• [Extrait]
_ _ _

Date de la décision : 27 mai 2010

Référence : 10-00082


Faits :

Le prévenu, locataire d'un domaine de 400 hectares sur lequel il possède le droit de chasse, comparait pour avoir notamment organiser des battues au sanglier au mois de mars, en dehors de la période d'ouverture de la chasse sans autorisation préfectorale.

Discussion :

Relaxé en 1ère instance par jugement du tribunal correctionnel de Troyes en date du 20 février 2009, le prévenu soutient devant la cour d'appel que le parc dont il est locataire doit être considéré comme un enclos cynégétique au sens du I de l'article L.424-3 du code de l'environnement. Dès lors, il considère qu'il doit bénéficier de l'exception prévu audit article permettant au propriétaire de l'enclos d'y chasser le gibier à poil toute l'année.

Aux termes de l'article L.424-3, l'enclos doit être attenant à une habitation et entourées d'une clôture continue et constante faisant obstacle à toute communication avec les héritages voisins et empêchant complètement le passage de ce gibier et celui de l'homme.

Pour démontrer que le rendez-vous de chasse constitue bien une habitation, le prévenu s'appuie principalement sur un constat d'huissier en date du 4 décembre 2008, détaillant l'installation comme une bâtisse « en dur », avec extension de chaque côté par des panneaux isolants entourant la structure d'origine, et par ailleurs équipée de l'électricité par un groupe électrogène diesel, disposant d'un chauffage central, de cinq radiateurs en fonte, d'une cuisine, d'un réfrigérateur, d'un vaisselier, d'un séjour dans lequel se trouvent plusieurs grandes tables avec chaises et d'un coin chambre avec canapé clic-clac et poêle à gaz.

_ _ _

• [Données fournies]
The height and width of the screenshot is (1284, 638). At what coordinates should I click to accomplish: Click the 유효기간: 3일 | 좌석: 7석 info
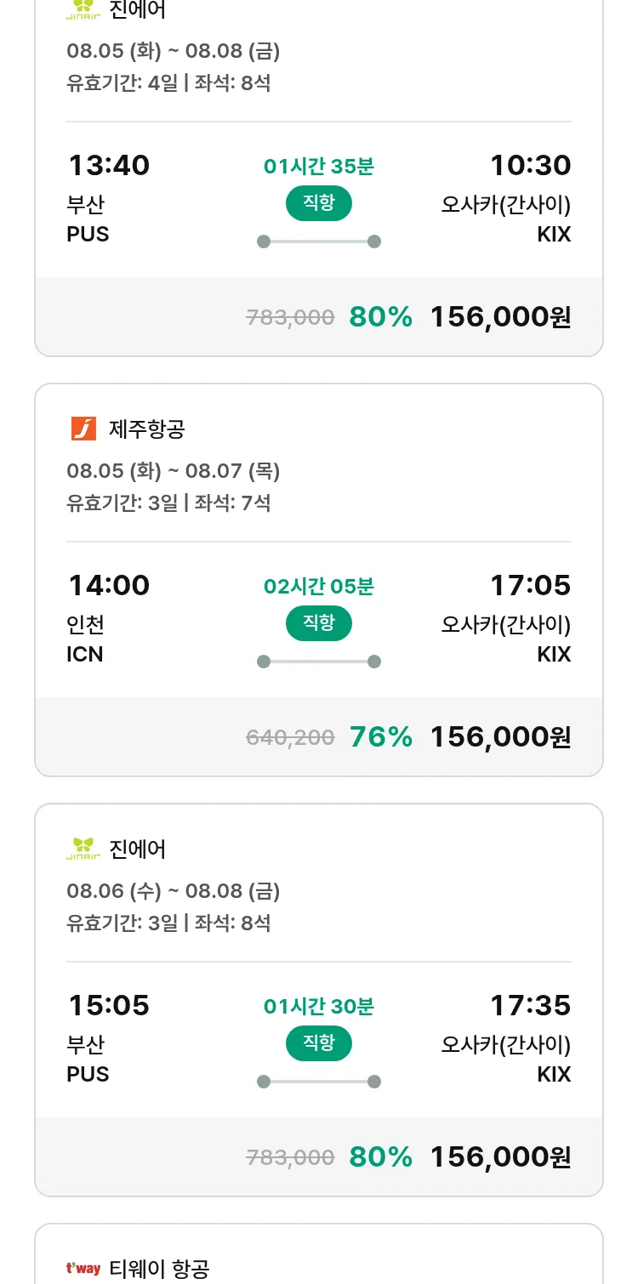pyautogui.click(x=168, y=503)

_ _ _

• [Consignes]
[a] Recopiez mot pour mot le passage de l'extrait qui commence aux mots « Relaxé en 1ère » et se termine après « celui de l'homme. ».
[b] Répondez aux questions suivantes à partir de l'extrait :
(i) Quelle est la superficie du domaine dont le prévenu est locataire ?
(ii) Quel tribunal a rendu le jugement de première instance, et à quelle date ?
(iii) De quelle date est le constat d'huissier sur lequel s'appuie le prévenu ?
[c] D'après l'extrait, pourquoi le prévenu produit-il un constat d'huissier décrivant le rendez-vous de chasse ? Répondez en une à trois phrases.

• [Réponses]
[a]
Relaxé en 1ère instance par jugement du tribunal correctionnel de Troyes en date du 20 février 2009, le prévenu soutient devant la cour d'appel que le parc dont il est locataire doit être considéré comme un enclos cynégétique au sens du I de l'article L.424-3 du code de l'environnement. Dès lors, il considère qu'il doit bénéficier de l'exception prévu audit article permettant au propriétaire de l'enclos d'y chasser le gibier à poil toute l'année.

Aux termes de l'article L.424-3, l'enclos doit être attenant à une habitation et entourées d'une clôture continue et constante faisant obstacle à toute communication avec les héritages voisins et empêchant complètement le passage de ce gibier et celui de l'homme.

[b]
(i) Le domaine fait 400 hectares.
(ii) Le jugement a été rendu par le tribunal correctionnel de Troyes, le 20 février 2009.
(iii) Le constat d'huissier date du 4 décembre 2008.

[c] L'article L.424-3 exige qu'un enclos soit attenant à une habitation. Le prévenu s'appuie donc sur ce constat pour démontrer que le rendez-vous de chasse constitue bien une habitation.